*Activity:*
In the entries that follow, the first line to write out is the one containing "Account (240, 24)", and the last is the one containing "София-област (34, 2310)". Reproduce that stretch exactly, with nothing before or after it.

*Dataset content:*

#####

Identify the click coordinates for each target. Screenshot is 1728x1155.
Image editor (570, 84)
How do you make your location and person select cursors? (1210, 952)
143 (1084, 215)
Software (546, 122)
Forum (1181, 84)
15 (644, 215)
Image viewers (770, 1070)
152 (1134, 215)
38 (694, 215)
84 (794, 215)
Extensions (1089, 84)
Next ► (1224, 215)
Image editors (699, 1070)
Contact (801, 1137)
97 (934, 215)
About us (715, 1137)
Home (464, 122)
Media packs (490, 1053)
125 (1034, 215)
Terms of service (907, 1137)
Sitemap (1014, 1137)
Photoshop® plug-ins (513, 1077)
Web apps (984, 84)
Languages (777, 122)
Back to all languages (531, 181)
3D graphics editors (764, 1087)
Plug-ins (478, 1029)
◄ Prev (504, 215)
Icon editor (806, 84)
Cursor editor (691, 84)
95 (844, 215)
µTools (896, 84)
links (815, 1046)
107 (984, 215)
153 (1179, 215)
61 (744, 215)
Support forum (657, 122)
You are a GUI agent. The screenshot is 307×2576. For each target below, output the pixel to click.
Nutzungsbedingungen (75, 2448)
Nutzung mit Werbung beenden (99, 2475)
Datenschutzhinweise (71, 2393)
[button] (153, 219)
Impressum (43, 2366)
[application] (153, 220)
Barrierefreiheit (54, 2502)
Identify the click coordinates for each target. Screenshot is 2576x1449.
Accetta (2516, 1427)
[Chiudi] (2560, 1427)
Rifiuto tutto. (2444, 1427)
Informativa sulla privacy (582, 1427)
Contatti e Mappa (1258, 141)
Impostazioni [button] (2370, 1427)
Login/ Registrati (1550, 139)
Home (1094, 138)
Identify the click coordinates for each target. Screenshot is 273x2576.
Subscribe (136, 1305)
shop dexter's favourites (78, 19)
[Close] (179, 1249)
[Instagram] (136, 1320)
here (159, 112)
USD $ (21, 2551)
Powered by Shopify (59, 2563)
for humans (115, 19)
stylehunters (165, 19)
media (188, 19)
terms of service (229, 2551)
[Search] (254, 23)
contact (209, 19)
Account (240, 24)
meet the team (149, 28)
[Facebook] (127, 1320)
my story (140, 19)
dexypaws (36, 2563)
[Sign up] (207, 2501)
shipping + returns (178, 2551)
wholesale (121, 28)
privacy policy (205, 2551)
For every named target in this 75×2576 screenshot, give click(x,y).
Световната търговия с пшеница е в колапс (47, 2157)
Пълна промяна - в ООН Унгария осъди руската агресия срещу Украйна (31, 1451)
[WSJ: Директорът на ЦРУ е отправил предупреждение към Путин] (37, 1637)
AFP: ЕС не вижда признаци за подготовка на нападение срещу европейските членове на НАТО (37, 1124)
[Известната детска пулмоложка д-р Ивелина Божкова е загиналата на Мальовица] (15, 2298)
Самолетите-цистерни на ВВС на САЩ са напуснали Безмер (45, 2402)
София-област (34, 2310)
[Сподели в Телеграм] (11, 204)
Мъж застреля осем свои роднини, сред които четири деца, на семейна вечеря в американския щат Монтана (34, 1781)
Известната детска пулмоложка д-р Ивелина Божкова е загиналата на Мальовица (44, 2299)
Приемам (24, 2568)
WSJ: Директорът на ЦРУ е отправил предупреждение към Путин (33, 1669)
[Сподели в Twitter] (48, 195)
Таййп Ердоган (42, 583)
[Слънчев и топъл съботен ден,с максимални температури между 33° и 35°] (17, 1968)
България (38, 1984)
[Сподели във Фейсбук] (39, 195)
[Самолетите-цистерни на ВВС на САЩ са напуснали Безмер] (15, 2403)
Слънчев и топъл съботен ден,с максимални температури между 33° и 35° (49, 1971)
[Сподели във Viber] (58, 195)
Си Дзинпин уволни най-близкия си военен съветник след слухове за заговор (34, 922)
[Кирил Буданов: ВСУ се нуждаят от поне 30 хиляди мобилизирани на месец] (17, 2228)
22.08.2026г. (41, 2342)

#####

*Exercise answer:*
Account (240, 24)
meet the team (149, 28)
[Facebook] (127, 1320)
my story (140, 19)
dexypaws (36, 2563)
[Sign up] (207, 2501)
shipping + returns (178, 2551)
wholesale (121, 28)
privacy policy (205, 2551)
For every named target in this 75×2576 screenshot, give click(x,y).
Световната търговия с пшеница е в колапс (47, 2157)
Пълна промяна - в ООН Унгария осъди руската агресия срещу Украйна (31, 1451)
[WSJ: Директорът на ЦРУ е отправил предупреждение към Путин] (37, 1637)
AFP: ЕС не вижда признаци за подготовка на нападение срещу европейските членове на НАТО (37, 1124)
[Известната детска пулмоложка д-р Ивелина Божкова е загиналата на Мальовица] (15, 2298)
Самолетите-цистерни на ВВС на САЩ са напуснали Безмер (45, 2402)
София-област (34, 2310)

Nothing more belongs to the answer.